Memory Statistics Feature in SONiC

© xFlow Research Inc

Table of Content

Revision History

VersionDateDescriptionAuthor
1.02024-07-22Initial versionArham Nasir, Kanza Latif

Scope

This High-Level Design (HLD) document outlines the framework for the Memory Statistics feature in SONiC, monitoring system-level memory statistics.

Definitions/Abbreviations

Sr NoTermDefinition
1CLICommand-Line Interface
2HLDHigh-Level Design
3SONiCSoftware for Open Networking in the Cloud
4YANGYet Another Next Generation (data modeling language)
5ConfigDBConfiguration Database

Overview

This High-Level Design (HLD) document explains the Memory Statistics feature in SONiC. The aim is to improve memory monitoring and management to optimize network performance and reliability.

Introduction

This HLD document introduces the Memory Statistics feature in SONiC, enhancing its native memory monitoring capabilities. Effective memory management is crucial for network performance and stability. Previously, administrators relied on third-party tools, increasing OPEX and operational burdens. The Memory Statistics feature integrates comprehensive memory monitoring into SONiC, providing historical data through the CLI. Key benefits include:

  • Streamlined Troubleshooting:​ Facilitates rapid identification of memory usage anomalies that could indicate potential resource bottlenecks or memory irregularities.

  • Detailed Memory Analysis:​ Offers in-depth insights into memory usage patterns, allowing administrators to optimize resource allocation and usage effectively.

  • Proactive Maintenance:​ Enhances the ability to detect and address memory-related issues quickly, ensuring reliable system performance.

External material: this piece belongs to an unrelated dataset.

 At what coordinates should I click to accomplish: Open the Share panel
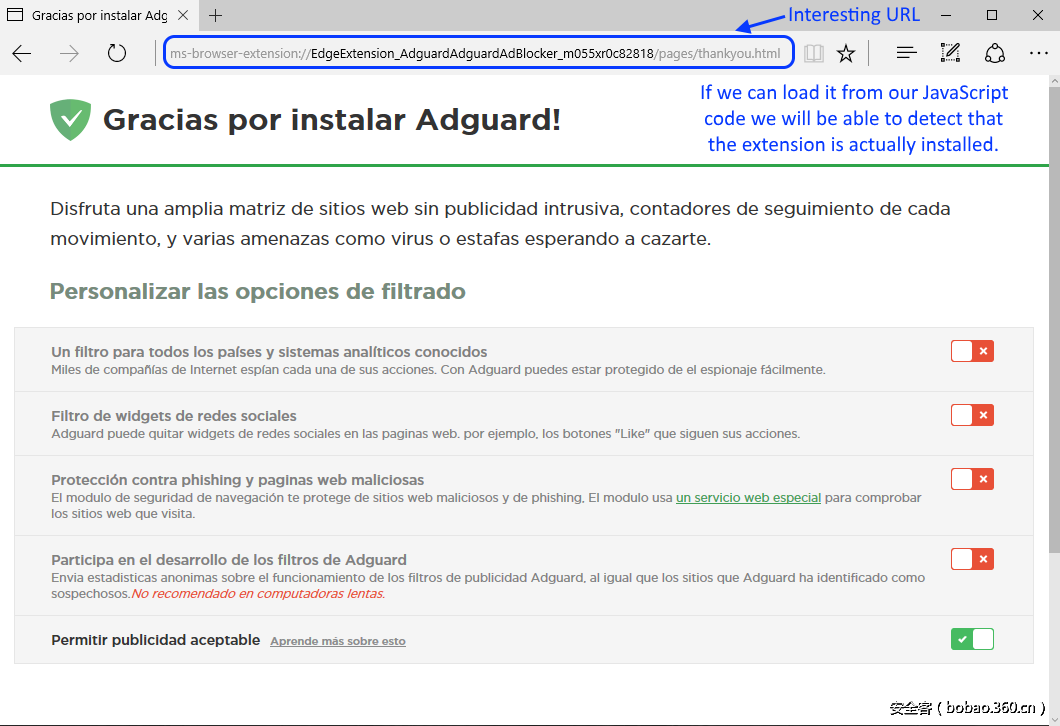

Proposed Behavior and Design

This section explains how Memory Statistics feature works, focusing on user control and straightforward interaction.

Feature Overview

  • Feature Scope:​ Memory Statistics feature offers a systematic approach to monitoring system-wide memory usage. It automatically records crucial metrics such as Total Memory, Used Memory, Free Memory, Available Memory, Cached Memory, Shared Memory and Buffers.

  • Configurability:​ This feature offers customizable options for data collection frequency and the duration of data retention according to their specific operational needs. By default, the system is configured to collect memory at all times and sample it every 5 minutes and retains this information for 15 days , ensuring a balance between granularity and storage management.

  • Enable/Disable Functionality:​ This feature is disabled by default to conserve system resources , suiting various administrative preferences but can be easily enabled to ensure continuous monitoring.

Feature Specification

Data Collection and Storage

Memory Statistics utilizes a dedicated daemon process for the continuous collection of memory data. This process operates in the background, ensuring minimal impact on system performance. Data is stored in compressed log files within the system, optimizing storage usage while ensuring data is easily retrievable for analysis and reporting.

User Interaction

User interaction with the Memory Statistics feature is designed to be straightforward and efficient, utilizing a set of powerful CLI commands that enable administrators to manage and analyze memory data effectively.The CLI interface includes commands for:

  • Viewing Memory Statistics:​ Users can view memory data over custom time intervals with --from and --to options for defining the start and end times. This allows for flexible and targeted data analysis.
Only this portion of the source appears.